What is needed: Tell how many lines of the data below have the string "arrow" in them. Say nothing more.

————

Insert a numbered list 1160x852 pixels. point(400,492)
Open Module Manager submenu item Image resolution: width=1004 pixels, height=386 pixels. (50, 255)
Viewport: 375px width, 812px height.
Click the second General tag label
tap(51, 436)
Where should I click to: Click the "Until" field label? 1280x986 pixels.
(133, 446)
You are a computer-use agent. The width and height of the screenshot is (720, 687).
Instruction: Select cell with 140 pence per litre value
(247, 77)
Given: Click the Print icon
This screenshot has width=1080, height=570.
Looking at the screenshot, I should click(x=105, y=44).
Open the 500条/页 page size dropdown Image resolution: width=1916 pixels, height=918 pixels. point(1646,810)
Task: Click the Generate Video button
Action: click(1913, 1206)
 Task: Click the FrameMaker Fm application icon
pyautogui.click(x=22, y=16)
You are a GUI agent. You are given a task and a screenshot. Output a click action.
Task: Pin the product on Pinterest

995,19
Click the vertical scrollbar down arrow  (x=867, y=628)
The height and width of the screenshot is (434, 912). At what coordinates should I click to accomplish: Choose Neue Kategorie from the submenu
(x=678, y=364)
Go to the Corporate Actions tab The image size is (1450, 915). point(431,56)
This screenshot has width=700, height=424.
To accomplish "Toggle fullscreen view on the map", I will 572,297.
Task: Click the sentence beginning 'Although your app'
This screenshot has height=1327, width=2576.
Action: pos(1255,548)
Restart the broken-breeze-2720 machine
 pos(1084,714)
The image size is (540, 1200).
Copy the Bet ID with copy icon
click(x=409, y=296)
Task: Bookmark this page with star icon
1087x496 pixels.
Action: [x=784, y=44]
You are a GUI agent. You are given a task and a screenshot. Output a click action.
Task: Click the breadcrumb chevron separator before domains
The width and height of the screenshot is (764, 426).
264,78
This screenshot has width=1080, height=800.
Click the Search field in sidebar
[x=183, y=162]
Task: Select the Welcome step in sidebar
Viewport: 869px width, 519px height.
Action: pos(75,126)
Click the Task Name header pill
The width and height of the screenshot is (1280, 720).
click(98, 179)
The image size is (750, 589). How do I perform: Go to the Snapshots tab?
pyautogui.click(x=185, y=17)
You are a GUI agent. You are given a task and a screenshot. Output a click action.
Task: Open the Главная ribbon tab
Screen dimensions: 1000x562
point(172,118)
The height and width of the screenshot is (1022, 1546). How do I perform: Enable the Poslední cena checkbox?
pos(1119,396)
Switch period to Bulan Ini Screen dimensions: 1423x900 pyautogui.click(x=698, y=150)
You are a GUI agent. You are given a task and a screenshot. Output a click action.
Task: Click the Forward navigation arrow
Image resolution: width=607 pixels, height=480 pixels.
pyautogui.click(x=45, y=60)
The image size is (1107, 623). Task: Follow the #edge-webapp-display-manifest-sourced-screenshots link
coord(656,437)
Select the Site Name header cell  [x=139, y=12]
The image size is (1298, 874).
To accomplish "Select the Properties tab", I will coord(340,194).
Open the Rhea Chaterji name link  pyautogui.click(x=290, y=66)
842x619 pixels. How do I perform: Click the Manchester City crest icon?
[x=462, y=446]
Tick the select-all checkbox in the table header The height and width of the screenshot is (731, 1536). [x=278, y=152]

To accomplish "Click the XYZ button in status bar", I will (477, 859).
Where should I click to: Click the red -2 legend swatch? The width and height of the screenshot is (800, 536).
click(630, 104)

————

Written response: 2